Actions to take -
[A] Which items does the first paragraph of the Law of Large Numbers page say rest on the Law of Large Numbers?
[B] Print the Law of Large Numbers page from "paths and got" up to and including "comes from this.".
[C] According to the Law of Large Numbers page, what would Monte Carlo pricing produce without the LLN?

Law of Large Numbers

Motivation: why this matters in quant finance

Every Monte Carlo price, every backtest mean, every empirical volatility estimate, every time a risk manager says "we ran

10^6

paths and got a stable answer" — all of it rests on the Law of Large Numbers (LLN). The LLN is the formal statement that averaging large numbers of independent draws from a distribution gives you back the true mean of that distribution. Without it, Monte Carlo pricing would produce nothing more than expensive random numbers.

The LLN is also the bedrock of frequentist probability itself. When we say "the probability of heads is

0.5

," what we operationally mean is: if we flip the coin a huge number of times, the proportion of heads will approach

0.5

. That statement is the LLN applied to indicator random variables. Every p-value, every long-run VaR exceedance rate, every bookmaker's implicit break-even calculation comes from this.

Recorded data -
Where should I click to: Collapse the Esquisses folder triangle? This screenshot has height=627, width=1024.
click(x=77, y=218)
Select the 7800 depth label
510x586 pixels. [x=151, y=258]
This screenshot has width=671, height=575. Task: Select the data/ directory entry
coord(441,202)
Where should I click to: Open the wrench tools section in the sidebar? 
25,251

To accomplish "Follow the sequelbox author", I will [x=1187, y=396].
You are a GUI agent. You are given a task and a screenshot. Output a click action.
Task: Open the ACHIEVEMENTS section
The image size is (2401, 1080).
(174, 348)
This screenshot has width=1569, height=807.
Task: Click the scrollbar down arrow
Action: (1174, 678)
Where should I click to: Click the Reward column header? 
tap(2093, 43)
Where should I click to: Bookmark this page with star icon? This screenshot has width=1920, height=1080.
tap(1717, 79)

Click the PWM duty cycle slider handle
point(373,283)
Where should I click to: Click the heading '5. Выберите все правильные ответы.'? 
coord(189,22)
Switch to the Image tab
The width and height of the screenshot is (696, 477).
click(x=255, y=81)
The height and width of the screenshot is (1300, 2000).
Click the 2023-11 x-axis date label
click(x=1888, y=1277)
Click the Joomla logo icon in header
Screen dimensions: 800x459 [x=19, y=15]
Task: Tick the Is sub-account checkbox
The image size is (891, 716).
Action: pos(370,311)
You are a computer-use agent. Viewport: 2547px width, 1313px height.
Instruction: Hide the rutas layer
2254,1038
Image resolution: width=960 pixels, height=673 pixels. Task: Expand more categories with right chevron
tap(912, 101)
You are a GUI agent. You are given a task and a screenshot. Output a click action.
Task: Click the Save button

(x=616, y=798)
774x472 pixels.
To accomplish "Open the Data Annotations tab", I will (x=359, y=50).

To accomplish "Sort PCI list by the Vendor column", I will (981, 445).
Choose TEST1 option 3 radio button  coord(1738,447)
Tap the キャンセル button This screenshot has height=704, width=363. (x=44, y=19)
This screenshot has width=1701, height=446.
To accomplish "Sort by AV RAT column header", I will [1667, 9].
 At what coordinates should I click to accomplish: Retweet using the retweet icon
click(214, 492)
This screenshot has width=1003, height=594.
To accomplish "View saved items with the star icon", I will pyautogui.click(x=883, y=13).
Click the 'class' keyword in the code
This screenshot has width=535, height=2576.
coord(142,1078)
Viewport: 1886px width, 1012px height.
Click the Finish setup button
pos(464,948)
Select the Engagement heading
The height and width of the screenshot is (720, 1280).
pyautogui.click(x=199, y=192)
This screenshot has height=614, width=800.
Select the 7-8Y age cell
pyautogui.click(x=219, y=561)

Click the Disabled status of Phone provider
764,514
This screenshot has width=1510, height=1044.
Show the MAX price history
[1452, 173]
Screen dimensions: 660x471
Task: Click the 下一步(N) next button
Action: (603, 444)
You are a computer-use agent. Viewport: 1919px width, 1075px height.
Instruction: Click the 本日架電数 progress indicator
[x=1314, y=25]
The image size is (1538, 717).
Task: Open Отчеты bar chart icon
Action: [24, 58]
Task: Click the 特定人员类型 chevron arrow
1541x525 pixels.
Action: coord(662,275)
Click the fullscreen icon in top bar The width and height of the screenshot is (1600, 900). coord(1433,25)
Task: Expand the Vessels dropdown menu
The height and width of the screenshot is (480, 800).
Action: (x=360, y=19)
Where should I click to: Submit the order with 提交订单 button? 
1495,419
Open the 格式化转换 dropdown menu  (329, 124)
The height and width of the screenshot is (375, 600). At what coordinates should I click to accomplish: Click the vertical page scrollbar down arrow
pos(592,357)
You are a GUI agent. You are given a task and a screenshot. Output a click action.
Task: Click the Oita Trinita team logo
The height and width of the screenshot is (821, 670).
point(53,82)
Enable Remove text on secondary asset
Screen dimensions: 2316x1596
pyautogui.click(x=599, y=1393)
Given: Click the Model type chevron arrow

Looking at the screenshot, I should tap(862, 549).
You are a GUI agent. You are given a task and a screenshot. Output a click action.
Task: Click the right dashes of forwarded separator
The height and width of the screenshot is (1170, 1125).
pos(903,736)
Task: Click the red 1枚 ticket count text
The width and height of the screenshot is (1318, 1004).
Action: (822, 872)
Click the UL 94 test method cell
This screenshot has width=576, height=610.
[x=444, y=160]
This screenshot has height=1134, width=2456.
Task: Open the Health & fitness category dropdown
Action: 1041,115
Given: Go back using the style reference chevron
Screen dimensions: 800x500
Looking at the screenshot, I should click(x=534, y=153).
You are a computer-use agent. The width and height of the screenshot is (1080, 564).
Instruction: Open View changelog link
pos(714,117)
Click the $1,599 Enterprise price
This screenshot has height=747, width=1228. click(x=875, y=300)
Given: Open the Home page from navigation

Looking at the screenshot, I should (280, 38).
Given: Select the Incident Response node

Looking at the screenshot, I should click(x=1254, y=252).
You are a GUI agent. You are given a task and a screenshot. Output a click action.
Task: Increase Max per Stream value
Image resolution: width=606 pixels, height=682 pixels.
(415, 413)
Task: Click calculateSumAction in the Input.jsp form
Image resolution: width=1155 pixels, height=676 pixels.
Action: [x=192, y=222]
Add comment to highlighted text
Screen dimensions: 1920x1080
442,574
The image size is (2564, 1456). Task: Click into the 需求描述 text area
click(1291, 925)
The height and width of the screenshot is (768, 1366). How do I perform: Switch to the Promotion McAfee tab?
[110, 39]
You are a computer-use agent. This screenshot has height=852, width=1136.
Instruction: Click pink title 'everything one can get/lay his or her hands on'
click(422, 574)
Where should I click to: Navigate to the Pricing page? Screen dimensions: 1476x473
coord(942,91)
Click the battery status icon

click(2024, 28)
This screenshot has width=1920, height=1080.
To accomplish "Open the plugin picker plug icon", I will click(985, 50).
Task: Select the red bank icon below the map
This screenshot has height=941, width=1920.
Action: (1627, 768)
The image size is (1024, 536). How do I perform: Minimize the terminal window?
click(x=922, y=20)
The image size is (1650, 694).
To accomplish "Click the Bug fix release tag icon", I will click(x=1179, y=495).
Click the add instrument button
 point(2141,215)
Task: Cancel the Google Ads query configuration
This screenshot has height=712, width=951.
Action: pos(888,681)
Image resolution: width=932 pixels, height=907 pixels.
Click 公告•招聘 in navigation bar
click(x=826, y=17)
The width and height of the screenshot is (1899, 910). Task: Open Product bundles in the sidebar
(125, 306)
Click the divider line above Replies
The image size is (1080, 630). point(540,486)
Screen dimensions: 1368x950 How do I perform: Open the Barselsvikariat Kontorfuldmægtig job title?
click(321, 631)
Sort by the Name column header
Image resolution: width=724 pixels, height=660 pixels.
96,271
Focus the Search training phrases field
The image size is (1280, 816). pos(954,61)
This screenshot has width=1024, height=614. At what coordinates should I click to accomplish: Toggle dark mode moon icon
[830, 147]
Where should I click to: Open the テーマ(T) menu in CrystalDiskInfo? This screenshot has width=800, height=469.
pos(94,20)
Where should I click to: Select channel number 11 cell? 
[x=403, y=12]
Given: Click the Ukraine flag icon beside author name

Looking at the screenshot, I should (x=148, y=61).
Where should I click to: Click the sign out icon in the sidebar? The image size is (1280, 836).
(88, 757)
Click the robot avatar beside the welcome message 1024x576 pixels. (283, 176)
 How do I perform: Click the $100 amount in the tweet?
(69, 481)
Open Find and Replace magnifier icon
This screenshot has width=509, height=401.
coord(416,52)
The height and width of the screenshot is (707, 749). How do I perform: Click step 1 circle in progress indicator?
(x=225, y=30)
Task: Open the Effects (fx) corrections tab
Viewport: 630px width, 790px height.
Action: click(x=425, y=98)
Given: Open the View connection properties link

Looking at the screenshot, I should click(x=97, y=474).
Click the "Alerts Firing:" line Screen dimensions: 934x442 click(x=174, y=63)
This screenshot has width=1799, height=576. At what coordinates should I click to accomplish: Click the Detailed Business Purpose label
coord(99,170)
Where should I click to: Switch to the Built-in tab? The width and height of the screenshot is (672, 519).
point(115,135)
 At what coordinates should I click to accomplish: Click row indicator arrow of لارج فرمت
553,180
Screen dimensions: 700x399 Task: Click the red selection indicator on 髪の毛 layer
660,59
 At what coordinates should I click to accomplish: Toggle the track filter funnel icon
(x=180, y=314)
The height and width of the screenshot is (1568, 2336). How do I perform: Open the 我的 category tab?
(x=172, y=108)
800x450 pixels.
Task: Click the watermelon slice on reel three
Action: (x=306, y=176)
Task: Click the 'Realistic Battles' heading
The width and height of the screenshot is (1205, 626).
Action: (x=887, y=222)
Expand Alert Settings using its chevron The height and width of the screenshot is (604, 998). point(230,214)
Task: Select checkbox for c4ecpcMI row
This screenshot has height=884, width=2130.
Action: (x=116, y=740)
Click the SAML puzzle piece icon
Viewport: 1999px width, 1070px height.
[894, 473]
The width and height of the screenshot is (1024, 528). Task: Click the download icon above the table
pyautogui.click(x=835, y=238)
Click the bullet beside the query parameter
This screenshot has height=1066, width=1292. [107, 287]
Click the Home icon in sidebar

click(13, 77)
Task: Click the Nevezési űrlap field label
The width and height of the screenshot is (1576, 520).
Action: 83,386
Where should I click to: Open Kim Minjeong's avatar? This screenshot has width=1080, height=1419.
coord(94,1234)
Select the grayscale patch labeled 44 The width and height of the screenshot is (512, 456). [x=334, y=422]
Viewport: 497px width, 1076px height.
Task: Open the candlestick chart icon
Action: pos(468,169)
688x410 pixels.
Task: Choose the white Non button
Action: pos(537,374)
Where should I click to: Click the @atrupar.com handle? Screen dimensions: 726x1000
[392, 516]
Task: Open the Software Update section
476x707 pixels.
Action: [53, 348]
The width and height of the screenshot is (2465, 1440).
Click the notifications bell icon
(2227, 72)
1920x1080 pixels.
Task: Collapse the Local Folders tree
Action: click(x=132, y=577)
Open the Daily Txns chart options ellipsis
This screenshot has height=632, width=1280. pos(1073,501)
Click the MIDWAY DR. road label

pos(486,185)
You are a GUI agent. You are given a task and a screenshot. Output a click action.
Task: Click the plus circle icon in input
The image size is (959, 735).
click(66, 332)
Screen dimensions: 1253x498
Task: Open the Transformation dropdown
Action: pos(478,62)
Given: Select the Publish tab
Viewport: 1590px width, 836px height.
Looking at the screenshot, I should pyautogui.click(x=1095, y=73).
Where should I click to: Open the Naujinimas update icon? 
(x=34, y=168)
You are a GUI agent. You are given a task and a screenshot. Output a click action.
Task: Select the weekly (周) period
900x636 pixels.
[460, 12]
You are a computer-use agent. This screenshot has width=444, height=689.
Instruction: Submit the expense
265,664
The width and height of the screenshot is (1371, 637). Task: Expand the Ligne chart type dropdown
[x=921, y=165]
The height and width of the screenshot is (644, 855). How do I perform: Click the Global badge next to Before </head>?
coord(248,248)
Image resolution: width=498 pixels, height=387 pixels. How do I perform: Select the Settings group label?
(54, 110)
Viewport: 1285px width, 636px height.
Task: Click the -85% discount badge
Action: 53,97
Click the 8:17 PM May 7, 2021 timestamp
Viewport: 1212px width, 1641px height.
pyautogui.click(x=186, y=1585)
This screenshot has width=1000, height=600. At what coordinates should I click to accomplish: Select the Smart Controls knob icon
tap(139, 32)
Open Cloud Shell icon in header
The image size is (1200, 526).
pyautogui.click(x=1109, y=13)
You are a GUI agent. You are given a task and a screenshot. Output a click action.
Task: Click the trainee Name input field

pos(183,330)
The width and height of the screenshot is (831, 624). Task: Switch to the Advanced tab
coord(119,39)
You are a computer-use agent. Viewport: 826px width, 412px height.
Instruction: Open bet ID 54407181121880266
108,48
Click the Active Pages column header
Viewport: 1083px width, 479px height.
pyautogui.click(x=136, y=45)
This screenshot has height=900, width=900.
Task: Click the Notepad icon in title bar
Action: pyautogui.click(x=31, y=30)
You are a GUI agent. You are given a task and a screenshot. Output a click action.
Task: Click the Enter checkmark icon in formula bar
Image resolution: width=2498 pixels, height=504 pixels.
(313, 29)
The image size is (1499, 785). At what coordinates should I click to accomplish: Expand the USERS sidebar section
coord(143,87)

Results for each task -
[A]
- Every Monte Carlo price
- Every backtest mean
- Every empirical volatility estimate
- Every time a risk manager says "we ran 10^6 paths and got a stable answer"

[B]
paths and got a stable answer" — all of it rests on the Law of Large Numbers (LLN). The LLN is the formal statement that averaging large numbers of independent draws from a distribution gives you back the true mean of that distribution. Without it, Monte Carlo pricing would produce nothing more than expensive random numbers.

The LLN is also the bedrock of frequentist probability itself. When we say "the probability of heads is

0.5

," what we operationally mean is: if we flip the coin a huge number of times, the proportion of heads will approach

0.5

. That statement is the LLN applied to indicator random variables. Every p-value, every long-run VaR exceedance rate, every bookmaker's implicit break-even calculation comes from this.

[C] Nothing more than expensive random numbers.